# Beer Truck



## Pudsey_Bear (Sep 25, 2008)

Beer truck


----------



## Stanner (Aug 17, 2006)

??? Google Docs???

Is something not working? :?


----------



## CPW2007 (Aug 17, 2007)

Stanner said:


> ??? Google Docs???
> 
> Is something not working? :?


Ditto. Literally just tried the link and thought it was me!! :? :?

Regards

Chris


----------



## barryd (May 9, 2008)

Yeah I got all excited when beer was mentioned. Tried to log on and it started asking for my mobile number so bonner it


----------



## barryd (May 9, 2008)

I mean binned it. Flipping iPhone!


----------



## barryd (May 9, 2008)

Yeah I got all excited when beer was mentioned.

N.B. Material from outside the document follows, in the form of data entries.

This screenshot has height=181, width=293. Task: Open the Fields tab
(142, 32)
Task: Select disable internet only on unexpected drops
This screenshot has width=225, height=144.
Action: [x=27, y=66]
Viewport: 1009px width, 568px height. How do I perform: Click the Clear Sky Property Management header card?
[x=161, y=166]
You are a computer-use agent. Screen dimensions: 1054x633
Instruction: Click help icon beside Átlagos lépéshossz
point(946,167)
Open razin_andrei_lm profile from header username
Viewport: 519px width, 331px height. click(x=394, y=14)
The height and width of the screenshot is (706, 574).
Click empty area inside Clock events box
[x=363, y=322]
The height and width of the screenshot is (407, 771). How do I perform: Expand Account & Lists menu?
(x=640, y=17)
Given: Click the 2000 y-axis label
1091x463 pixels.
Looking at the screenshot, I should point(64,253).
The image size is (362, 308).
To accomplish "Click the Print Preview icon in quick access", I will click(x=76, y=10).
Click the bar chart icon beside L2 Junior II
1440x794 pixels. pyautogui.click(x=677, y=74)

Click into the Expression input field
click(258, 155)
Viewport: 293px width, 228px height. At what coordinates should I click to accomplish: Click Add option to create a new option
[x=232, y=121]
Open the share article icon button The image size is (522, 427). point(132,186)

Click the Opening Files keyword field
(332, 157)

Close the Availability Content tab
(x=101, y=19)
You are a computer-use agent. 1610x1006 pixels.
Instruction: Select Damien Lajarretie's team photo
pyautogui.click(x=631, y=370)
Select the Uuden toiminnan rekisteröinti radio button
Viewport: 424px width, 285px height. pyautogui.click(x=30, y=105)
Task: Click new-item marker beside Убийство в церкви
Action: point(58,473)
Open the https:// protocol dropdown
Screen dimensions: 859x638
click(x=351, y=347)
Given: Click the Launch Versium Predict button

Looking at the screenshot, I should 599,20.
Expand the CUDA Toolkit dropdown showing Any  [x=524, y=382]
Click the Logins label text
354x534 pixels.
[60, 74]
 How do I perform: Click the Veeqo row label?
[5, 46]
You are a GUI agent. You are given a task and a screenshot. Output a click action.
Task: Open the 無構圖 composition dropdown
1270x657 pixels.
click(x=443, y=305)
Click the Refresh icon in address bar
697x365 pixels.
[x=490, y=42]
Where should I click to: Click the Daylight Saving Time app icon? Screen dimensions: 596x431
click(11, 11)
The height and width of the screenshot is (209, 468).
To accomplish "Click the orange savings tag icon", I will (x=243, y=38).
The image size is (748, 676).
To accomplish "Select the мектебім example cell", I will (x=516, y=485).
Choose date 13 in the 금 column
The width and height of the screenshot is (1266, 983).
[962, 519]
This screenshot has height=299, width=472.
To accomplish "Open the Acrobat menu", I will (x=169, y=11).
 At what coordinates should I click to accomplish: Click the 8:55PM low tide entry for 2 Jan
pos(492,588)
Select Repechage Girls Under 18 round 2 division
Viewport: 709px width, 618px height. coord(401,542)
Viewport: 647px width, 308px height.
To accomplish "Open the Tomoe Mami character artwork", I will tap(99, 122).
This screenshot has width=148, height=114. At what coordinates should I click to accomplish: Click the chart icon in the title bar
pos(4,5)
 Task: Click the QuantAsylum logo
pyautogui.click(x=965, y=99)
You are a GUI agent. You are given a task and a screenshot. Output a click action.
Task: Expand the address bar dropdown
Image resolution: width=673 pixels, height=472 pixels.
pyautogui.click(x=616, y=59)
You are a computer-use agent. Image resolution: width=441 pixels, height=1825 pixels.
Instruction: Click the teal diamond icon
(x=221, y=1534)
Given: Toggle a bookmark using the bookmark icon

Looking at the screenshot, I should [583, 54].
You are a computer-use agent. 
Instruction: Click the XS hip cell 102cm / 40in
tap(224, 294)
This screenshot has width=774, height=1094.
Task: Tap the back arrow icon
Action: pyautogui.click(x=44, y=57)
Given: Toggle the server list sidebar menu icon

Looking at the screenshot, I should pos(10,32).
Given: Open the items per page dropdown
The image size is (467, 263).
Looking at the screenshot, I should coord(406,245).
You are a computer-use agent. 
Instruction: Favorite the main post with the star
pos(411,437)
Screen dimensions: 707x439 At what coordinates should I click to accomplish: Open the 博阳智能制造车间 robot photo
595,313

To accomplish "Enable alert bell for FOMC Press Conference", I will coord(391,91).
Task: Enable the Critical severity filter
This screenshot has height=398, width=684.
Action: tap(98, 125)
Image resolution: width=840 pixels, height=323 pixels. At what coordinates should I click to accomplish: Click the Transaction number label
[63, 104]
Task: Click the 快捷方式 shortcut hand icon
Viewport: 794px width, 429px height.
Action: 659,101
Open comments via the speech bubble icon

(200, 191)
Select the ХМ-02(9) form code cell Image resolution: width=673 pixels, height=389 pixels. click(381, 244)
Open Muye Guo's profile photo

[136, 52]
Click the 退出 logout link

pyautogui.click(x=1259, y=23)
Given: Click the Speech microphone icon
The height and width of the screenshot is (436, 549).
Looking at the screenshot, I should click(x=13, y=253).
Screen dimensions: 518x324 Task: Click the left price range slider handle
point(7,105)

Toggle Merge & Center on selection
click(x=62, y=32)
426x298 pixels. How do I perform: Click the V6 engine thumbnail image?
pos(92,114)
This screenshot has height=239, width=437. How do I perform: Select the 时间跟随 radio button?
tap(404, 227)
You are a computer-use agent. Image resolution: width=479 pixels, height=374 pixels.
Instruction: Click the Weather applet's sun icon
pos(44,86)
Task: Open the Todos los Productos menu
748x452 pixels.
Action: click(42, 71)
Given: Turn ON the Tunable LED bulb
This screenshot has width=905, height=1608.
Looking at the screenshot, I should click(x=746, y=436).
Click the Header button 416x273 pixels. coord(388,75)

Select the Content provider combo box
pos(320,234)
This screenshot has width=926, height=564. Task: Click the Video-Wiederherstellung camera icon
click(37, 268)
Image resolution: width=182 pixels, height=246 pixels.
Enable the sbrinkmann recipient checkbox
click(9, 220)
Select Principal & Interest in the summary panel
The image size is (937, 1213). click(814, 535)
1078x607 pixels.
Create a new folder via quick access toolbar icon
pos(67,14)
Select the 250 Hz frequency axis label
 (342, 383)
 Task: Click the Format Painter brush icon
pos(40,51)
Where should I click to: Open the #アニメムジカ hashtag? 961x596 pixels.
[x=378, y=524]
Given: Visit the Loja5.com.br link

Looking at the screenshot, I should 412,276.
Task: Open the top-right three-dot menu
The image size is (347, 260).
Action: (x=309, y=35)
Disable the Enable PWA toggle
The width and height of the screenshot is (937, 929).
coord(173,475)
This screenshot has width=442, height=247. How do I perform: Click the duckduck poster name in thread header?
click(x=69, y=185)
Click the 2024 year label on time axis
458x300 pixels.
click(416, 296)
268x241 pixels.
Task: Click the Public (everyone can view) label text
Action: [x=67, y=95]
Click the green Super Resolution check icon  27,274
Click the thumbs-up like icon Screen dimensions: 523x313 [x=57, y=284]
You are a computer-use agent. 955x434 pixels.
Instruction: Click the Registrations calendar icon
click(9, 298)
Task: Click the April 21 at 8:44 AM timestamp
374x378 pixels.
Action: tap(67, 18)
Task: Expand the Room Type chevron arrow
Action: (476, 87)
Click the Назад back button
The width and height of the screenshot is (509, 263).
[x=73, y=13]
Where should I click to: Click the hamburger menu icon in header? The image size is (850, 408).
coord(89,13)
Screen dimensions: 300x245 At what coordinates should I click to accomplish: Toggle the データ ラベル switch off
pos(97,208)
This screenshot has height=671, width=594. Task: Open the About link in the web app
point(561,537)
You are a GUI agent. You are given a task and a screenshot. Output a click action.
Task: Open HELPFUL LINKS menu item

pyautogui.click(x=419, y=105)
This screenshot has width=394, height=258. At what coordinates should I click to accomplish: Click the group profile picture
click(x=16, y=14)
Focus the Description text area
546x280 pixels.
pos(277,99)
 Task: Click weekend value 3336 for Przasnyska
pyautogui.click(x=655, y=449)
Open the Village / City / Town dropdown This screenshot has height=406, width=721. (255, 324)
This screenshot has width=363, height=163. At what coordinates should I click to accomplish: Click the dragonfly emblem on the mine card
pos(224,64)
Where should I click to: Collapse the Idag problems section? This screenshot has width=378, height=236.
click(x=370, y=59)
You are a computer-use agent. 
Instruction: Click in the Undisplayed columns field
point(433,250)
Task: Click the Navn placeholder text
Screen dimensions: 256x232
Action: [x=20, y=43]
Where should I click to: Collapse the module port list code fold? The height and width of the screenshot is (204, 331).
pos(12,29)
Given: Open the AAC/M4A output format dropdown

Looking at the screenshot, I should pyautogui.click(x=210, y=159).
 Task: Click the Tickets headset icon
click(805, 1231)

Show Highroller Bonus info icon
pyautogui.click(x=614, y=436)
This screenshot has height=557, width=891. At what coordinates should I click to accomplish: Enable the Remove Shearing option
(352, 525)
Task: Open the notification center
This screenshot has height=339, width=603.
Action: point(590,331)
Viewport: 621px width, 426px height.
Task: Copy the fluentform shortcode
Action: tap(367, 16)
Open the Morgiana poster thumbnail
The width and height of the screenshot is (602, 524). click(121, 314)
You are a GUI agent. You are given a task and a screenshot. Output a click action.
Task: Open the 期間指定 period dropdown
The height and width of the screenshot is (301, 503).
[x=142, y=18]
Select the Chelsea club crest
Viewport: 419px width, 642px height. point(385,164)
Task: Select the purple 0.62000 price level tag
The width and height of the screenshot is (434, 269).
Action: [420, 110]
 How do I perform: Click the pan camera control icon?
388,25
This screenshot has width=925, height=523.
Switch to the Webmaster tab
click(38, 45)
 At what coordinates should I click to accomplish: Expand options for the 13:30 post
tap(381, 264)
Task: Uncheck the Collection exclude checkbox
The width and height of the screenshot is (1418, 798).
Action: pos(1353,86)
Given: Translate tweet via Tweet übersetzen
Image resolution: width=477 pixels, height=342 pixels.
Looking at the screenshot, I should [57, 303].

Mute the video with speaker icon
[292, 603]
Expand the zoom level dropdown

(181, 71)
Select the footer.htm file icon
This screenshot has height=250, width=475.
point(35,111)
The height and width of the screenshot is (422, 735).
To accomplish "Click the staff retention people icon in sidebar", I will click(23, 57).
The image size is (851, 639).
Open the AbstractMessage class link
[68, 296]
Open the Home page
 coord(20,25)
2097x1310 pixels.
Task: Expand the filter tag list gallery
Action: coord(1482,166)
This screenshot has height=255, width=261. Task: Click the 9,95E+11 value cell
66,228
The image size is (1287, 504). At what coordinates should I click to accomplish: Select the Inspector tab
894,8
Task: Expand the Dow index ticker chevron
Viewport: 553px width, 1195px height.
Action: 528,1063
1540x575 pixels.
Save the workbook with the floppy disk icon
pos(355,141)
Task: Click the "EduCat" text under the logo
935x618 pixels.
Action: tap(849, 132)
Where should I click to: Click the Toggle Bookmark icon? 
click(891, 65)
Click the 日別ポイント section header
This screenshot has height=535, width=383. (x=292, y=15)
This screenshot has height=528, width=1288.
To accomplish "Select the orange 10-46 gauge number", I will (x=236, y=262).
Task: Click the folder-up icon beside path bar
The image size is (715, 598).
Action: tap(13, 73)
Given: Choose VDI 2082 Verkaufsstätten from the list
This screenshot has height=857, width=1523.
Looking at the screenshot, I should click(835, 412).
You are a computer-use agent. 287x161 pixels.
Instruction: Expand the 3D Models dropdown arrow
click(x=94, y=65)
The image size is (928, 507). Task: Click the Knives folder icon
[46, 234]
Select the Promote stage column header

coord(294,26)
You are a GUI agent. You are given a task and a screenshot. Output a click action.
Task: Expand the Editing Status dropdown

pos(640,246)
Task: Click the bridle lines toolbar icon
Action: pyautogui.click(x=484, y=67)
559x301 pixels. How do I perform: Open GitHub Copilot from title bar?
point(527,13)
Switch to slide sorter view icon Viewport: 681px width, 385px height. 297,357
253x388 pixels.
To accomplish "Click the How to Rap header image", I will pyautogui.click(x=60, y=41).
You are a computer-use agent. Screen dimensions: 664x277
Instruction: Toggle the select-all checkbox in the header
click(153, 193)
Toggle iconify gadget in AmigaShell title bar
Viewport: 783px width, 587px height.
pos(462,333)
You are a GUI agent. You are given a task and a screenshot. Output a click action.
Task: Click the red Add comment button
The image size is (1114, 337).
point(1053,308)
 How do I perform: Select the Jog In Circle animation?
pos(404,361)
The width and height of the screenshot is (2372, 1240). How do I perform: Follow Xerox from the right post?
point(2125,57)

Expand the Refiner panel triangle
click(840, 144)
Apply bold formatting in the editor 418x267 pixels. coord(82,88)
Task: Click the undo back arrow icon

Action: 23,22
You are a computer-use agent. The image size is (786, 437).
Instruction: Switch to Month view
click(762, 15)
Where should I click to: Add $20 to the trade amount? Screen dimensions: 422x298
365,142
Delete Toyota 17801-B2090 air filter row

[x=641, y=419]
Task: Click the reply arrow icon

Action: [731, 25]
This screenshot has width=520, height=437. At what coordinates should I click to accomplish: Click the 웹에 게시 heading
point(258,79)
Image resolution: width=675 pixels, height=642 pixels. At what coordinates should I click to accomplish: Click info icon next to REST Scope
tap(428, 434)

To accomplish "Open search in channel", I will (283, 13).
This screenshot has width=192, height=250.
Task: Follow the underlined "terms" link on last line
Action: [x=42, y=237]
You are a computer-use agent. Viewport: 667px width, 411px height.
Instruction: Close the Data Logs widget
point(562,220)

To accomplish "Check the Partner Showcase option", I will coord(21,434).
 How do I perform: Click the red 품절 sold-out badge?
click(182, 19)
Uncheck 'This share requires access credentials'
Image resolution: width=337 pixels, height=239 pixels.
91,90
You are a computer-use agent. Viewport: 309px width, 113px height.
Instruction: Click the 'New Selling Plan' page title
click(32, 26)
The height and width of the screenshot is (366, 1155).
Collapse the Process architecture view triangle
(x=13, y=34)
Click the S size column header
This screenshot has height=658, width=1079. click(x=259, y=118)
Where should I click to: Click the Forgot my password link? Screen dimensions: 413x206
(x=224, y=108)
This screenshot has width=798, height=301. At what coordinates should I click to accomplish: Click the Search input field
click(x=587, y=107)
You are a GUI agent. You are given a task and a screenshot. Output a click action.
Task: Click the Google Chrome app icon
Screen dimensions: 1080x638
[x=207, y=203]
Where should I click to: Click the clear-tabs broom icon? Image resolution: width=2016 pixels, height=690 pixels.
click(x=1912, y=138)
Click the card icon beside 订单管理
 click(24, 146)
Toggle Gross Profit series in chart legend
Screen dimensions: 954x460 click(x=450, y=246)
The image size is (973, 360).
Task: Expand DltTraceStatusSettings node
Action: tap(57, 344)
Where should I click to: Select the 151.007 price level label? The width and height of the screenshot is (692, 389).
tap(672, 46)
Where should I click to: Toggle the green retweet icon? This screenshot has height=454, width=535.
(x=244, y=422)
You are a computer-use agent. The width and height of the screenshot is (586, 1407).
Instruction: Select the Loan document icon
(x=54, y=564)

Tried to log on and it started asking for my mobile number so bonner it


----------



## Pudsey_Bear (Sep 25, 2008)

Sincere whatsits I posted the link as I got it which worked so blame Nuke.

Yootoob version which is better as the other was stills


----------



## EJB (Aug 25, 2007)

It's a truck :roll:


----------



## Pudsey_Bear (Sep 25, 2008)

EJB said:


> It's a truck :roll:


God you're quick :black::black::black::black::black:


----------